Recovering from the Help You’ve Been Given
This week has been a week of conversations with a number of people about a number of things. One of today’s conversations was with a friend from the support group I used to be a member of. We were sitting there enjoying the food, and this friend said something that struck me: “I’m recovering from the help I’ve been given.” I asked him to elaborate, and he explained that sometimes what people think is helping you – whether it’s taking you to see one psychiatrist after the other or putting you on those medications – is really doing the opposite.
I pondered it and my mind went back to the psych ward. I remember that particular psychiatrist telling me (with very good intentions, I’m sure) that it would probably do more harm than good for me to stay in the hospital. After all, I had convinced everyone, including myself, that I was back to the person I was pre-episode. And I was. But that version of myself was not the best version of myself. These mental health professionals helped me to get back to my unhealthy way of functioning. But you don’t know what you don’t know. I am not placing blame on anyone, just trying to understand how sometimes help can be unintentionally harmful.
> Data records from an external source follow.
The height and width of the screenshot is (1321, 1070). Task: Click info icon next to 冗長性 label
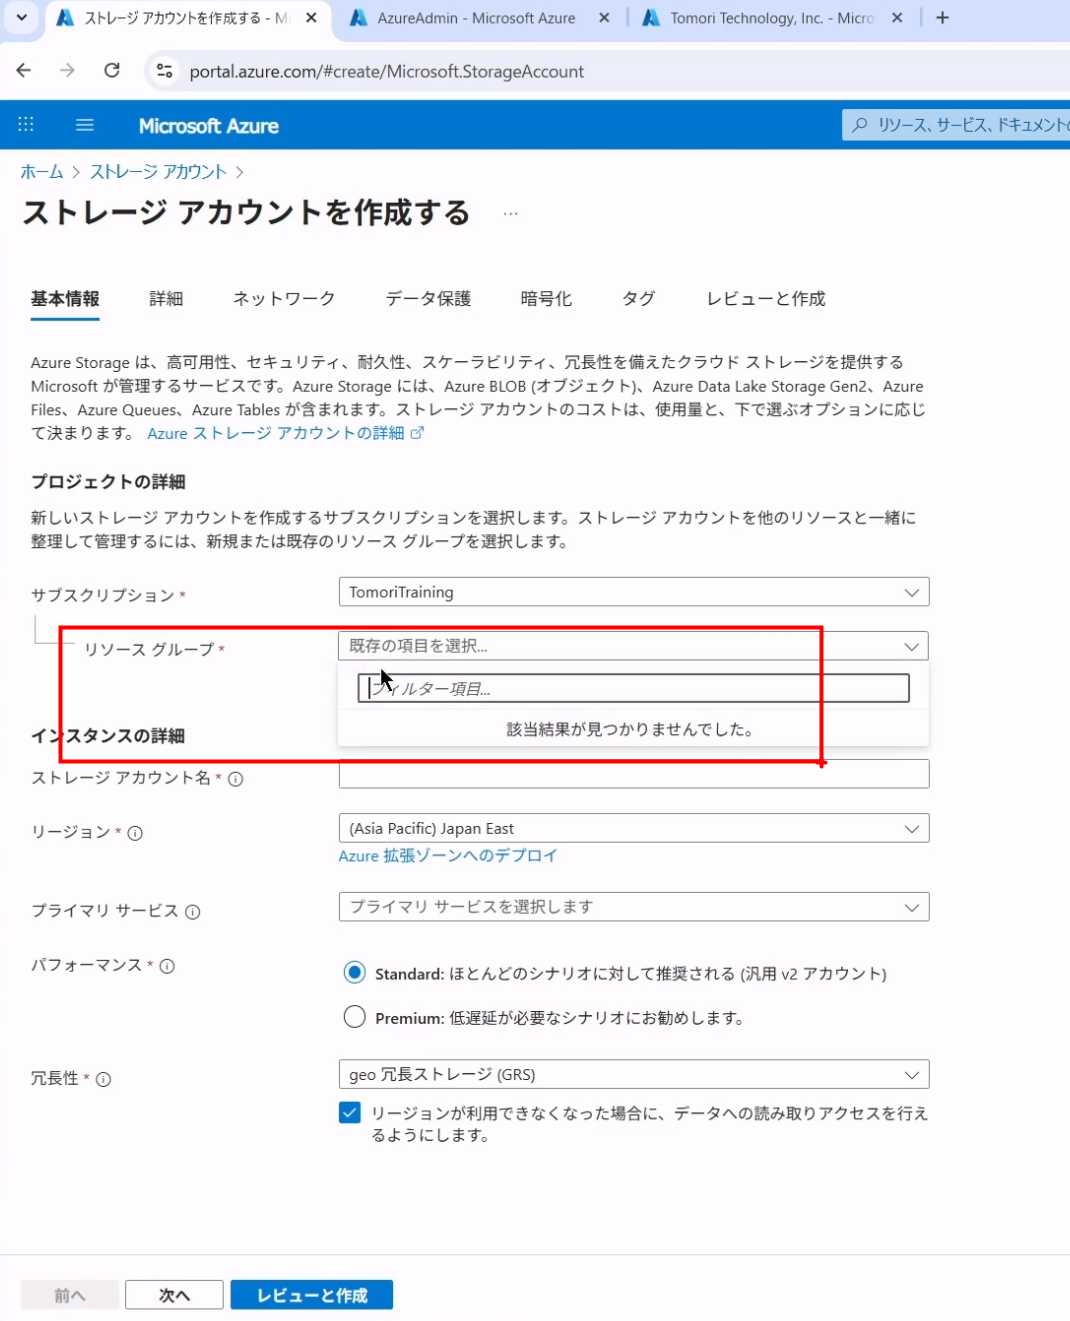[103, 1079]
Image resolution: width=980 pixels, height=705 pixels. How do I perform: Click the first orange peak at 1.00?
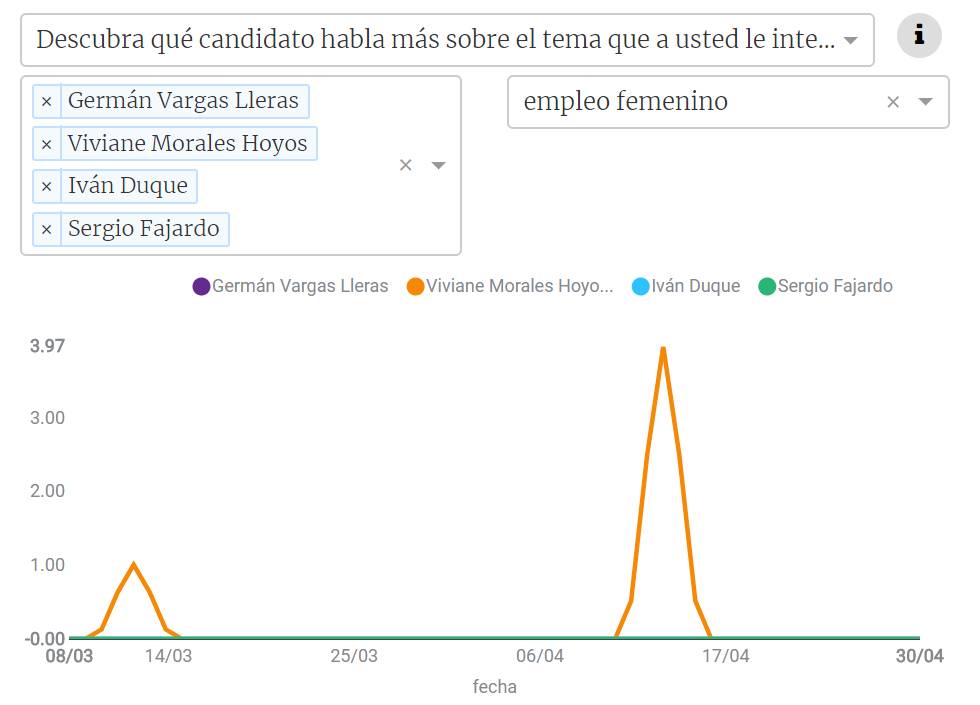click(x=133, y=564)
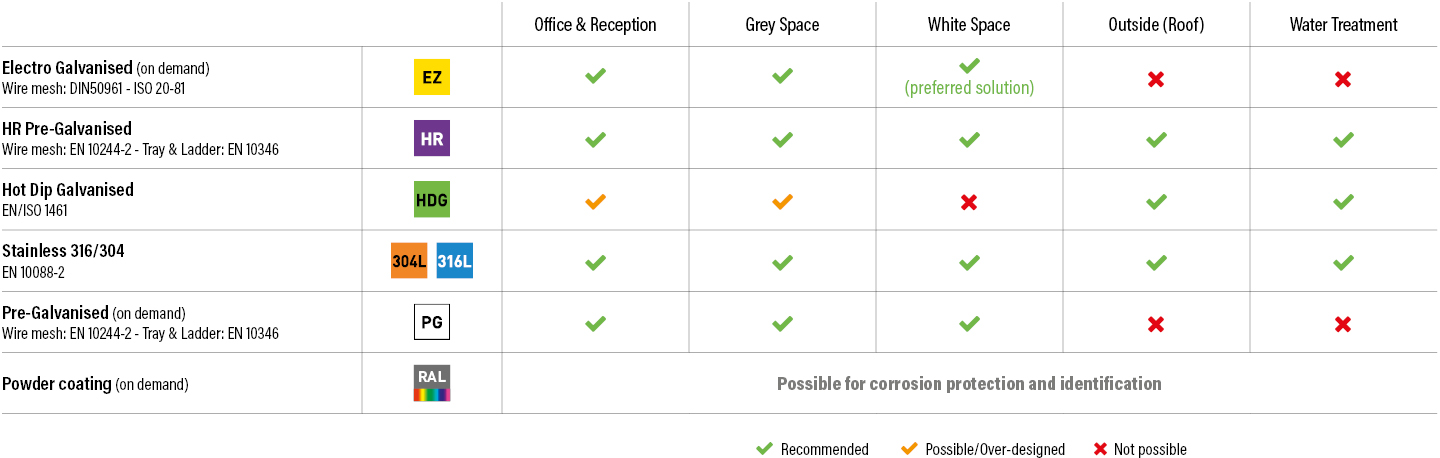The image size is (1440, 458).
Task: Click red cross for EZ Outside (Roof)
Action: tap(1156, 79)
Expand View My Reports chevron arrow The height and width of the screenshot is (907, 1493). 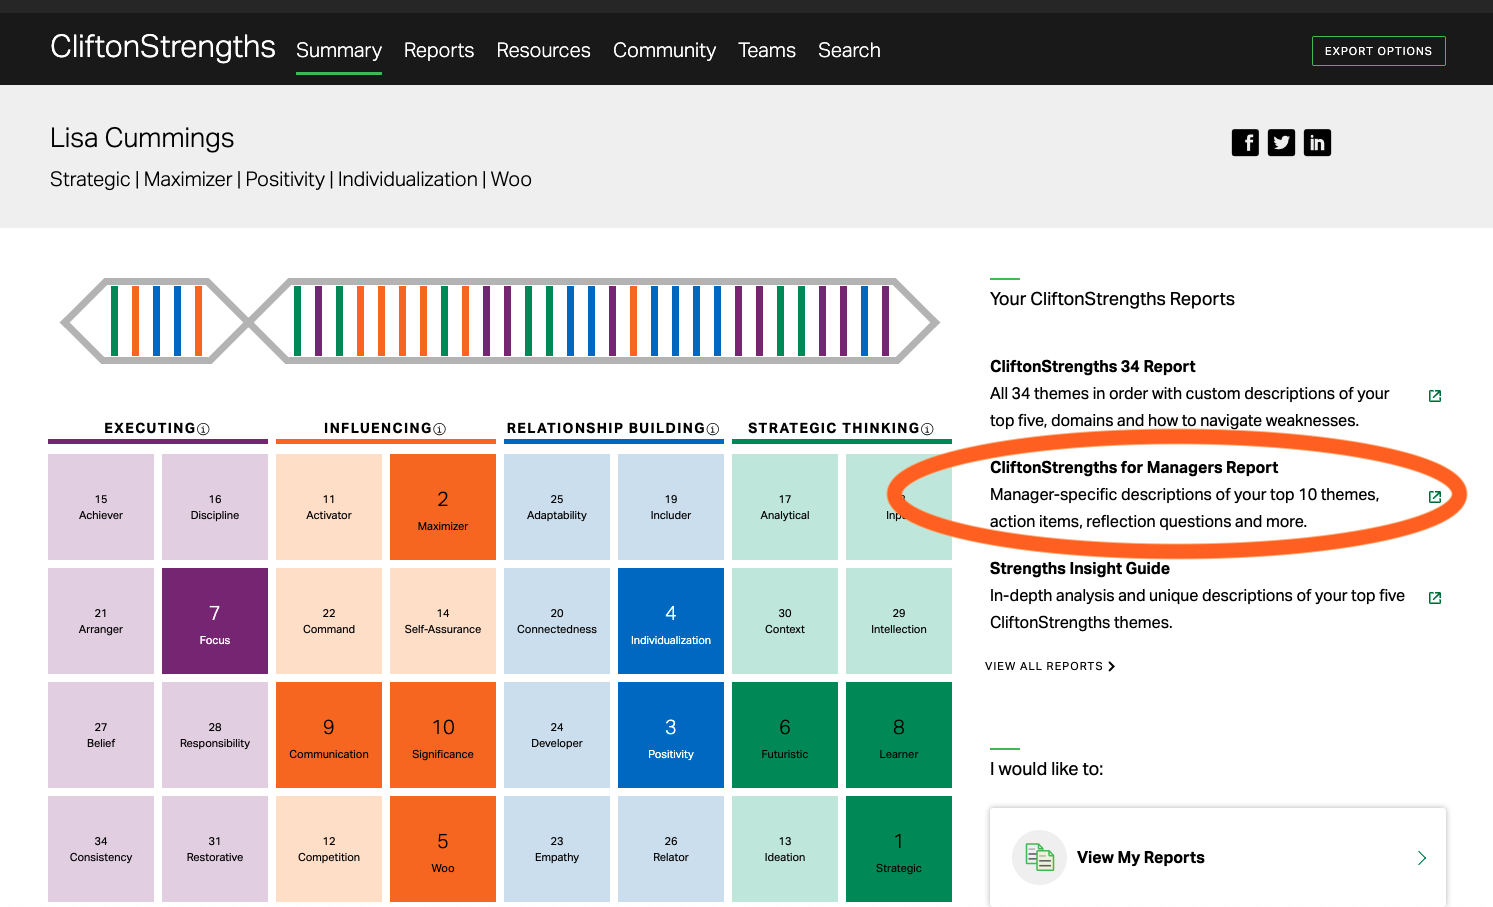[x=1421, y=858]
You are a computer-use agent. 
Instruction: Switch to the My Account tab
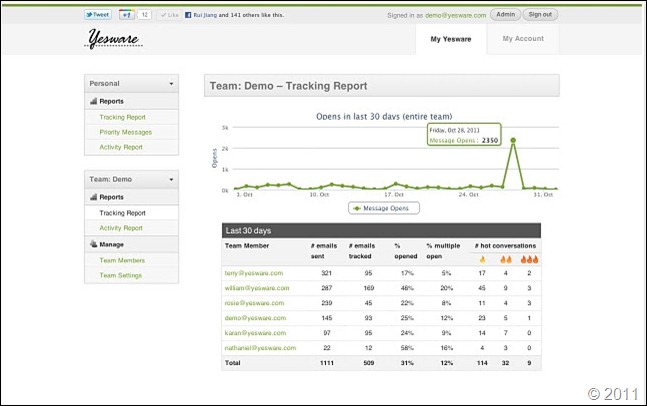[523, 39]
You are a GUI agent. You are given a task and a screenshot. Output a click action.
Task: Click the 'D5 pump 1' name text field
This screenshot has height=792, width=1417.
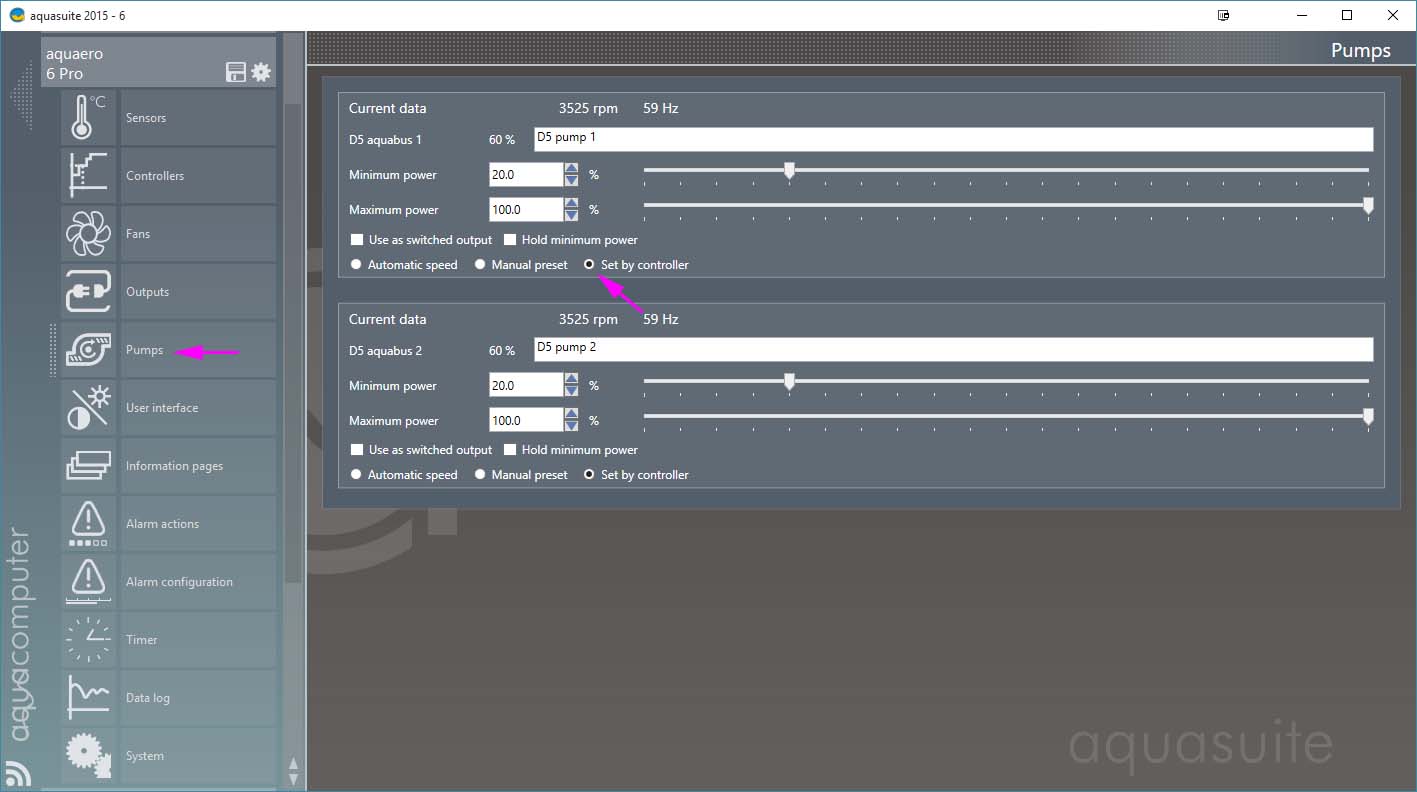point(953,139)
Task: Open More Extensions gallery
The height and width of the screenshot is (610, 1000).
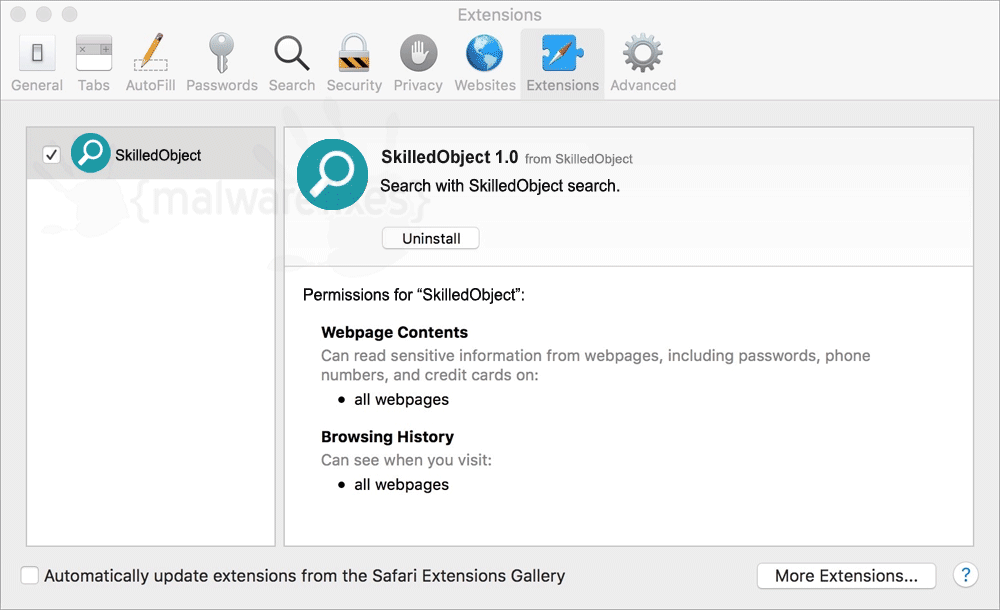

I returned to grad school the very next day after I was discharged. What was probably less than a month later, I fell into a deep depression. The school psychologist recommended I take an emergency withdrawal because I had not even begun to take the time I needed to recover. I felt like I could not function the way I was anymore, so I really had no choice at that point: It was either withdraw or fail. So I applied for the withdrawal and went home, only to return again that same year. I couldn’t do it. I couldn’t bring myself to be around people. I didn’t get out of bed some days. I didn’t go to class. I was struggling. Everyone thought it was best for me to go back, to finish what I had started. I thought so too. So I pushed until I couldn’t push anymore. In fact, it did do me more harm than good to go back to that environment without changing how I lived because whatever I was doing was clearly not working. For me, medication was not enough. Group therapy as an inpatient was not enough.
Mental illness is tricky because two people can have the same diagnosis and present very differently. There’s not a one-size-fits-all solution. The more we talk about mental health, the better we understand it and take it as seriously as recovering from a broken leg or a heart attack, for instance. Don’t rush your recovery; your brain needs time to heal too.